Chiny powoli otwierają się na import żywności. Bogacąca się klasa średnia coraz chętniej kupuje produkty spożywcze wysokiej jakości. Przekłada się to na wyniki eksportu polskich produktów rolno-spożywczych. Jeszcze w 2007 roku jego wartość szacowano na 20 mln euro, w ubiegłym roku było to już prawie 170 mln euro.

Dużym zainteresowaniem cieszą się przede wszystkim przetwory mleczne. Ich udział w eksporcie żywności wzrósł z 17,7 do blisko 30 proc. w ubiegłym roku.

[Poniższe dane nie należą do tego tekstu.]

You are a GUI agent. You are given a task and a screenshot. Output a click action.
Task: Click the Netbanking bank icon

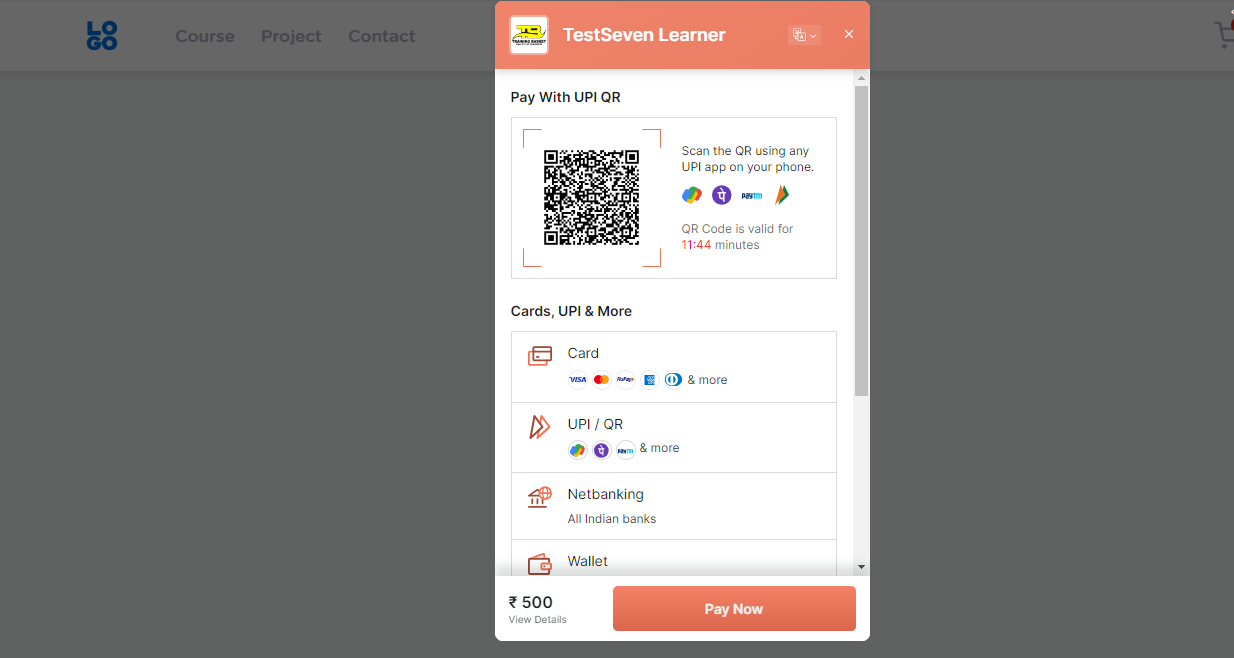tap(540, 497)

- Dynamicznie rozwija się eksport mleczarski. Obecnie pozwolenie na sprzedaż ma 69 firm, kolejnych kilkanaście ubiega się o certyfikację na chiński rynek. Do Chin eksportuje też 10 zakładów drobiarskich, a kolejne są w gotowości - podkreśla Sawicki.

Perspektywy eksportu polskiej żywności są jednak znacznie większe. Niestety, polskie firmy są rozproszone, a w pojedynkę trudno im zaistnieć na chińskim rynku, przede wszystkim z powodu zbyt wysokich kosztów, dlatego by zwiększyć eksport, polscy eksporterzy powinni ściśle współpracować.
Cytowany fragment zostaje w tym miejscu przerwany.